Excerpted data:

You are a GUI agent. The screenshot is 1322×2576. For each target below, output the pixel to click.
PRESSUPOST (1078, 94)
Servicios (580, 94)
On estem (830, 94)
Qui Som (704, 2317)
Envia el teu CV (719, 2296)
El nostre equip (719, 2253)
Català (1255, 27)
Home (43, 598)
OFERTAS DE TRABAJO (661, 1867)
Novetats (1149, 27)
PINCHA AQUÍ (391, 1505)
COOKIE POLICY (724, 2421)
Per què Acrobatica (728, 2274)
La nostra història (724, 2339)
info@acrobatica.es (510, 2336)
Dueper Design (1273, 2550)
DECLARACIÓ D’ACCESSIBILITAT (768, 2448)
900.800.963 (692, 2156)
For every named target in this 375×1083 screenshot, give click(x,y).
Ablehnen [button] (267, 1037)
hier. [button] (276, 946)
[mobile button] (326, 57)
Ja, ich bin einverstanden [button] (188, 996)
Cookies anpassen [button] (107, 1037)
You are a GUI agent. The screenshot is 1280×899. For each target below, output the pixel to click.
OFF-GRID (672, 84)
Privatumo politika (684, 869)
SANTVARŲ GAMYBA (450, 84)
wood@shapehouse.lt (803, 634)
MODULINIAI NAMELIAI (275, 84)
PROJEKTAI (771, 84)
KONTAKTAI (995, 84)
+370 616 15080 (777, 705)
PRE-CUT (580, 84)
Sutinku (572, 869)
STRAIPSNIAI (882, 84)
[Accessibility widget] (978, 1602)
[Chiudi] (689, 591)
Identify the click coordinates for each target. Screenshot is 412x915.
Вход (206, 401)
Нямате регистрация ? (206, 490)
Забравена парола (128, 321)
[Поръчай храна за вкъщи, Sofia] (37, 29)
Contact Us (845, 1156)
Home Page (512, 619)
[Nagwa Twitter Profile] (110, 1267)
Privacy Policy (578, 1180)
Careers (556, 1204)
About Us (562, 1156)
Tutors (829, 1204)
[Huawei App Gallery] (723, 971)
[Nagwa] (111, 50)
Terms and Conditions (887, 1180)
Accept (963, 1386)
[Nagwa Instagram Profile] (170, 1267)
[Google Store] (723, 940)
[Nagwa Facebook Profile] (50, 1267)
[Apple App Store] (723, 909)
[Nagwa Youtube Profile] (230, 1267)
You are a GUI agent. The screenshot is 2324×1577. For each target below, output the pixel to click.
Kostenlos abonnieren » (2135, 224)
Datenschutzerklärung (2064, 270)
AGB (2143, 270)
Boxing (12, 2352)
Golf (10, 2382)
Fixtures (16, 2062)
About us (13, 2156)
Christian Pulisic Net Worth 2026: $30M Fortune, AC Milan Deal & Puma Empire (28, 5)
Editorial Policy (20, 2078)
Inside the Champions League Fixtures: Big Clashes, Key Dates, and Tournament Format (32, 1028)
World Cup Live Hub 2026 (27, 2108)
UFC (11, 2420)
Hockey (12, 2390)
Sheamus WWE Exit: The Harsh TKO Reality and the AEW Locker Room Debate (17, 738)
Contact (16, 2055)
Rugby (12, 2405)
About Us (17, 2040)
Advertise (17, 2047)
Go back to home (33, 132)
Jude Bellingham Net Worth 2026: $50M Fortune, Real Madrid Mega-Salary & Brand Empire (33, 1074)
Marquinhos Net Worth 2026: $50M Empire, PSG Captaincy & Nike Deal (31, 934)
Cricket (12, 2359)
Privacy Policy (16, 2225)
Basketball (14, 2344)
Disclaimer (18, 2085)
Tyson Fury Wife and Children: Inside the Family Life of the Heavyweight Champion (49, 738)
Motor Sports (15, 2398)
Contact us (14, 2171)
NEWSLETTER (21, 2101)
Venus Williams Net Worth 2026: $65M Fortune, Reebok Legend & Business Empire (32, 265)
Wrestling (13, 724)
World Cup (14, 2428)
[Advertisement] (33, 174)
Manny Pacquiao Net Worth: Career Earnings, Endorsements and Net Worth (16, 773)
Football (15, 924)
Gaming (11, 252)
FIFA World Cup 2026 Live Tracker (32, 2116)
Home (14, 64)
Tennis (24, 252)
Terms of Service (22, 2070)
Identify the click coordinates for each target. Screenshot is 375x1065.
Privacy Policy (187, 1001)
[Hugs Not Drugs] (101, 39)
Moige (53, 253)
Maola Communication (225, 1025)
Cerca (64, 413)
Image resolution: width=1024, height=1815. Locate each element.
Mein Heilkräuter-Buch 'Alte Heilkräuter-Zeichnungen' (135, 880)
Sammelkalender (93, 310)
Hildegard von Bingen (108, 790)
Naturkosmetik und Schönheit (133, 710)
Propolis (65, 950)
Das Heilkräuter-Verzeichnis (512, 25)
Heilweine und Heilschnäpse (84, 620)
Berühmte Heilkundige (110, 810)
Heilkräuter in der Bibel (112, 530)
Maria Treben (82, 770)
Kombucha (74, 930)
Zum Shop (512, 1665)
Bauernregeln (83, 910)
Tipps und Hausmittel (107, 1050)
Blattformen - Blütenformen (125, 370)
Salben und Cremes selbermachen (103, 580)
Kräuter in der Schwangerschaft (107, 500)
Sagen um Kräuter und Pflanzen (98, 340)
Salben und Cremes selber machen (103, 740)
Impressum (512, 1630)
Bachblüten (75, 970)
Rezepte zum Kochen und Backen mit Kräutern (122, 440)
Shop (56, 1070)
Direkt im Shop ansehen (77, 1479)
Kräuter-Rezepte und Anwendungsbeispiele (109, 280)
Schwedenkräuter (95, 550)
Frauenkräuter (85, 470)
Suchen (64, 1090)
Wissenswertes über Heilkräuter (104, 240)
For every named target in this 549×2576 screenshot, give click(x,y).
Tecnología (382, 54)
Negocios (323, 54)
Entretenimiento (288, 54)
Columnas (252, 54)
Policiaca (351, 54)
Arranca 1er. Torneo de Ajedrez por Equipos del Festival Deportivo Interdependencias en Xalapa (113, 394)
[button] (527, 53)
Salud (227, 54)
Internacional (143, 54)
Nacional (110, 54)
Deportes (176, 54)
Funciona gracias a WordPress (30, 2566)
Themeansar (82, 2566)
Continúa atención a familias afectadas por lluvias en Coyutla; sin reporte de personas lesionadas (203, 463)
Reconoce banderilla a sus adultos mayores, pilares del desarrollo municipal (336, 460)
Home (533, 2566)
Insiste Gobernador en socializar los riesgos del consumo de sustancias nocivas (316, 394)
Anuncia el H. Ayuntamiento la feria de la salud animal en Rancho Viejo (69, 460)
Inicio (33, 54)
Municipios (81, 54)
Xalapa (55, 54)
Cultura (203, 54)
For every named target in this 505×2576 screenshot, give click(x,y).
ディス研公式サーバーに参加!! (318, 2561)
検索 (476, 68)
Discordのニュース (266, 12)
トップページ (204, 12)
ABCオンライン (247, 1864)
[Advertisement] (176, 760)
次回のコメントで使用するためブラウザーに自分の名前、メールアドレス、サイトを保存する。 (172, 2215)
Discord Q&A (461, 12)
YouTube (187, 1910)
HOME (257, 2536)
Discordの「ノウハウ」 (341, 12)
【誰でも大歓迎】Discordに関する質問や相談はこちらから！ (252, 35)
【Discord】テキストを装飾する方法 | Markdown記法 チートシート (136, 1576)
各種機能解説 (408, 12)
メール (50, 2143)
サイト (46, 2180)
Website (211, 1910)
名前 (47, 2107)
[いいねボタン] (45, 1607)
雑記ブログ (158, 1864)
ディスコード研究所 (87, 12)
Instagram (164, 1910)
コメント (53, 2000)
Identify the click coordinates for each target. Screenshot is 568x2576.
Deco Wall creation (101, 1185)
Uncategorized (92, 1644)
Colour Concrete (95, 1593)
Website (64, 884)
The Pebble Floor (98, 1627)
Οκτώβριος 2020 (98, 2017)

Assignment: Return all lines of the material that have "button" in them.

Task answer:
Ablehnen [button] (267, 1037)
hier. [button] (276, 946)
[mobile button] (326, 57)
Ja, ich bin einverstanden [button] (188, 996)
Cookies anpassen [button] (107, 1037)
[button] (527, 53)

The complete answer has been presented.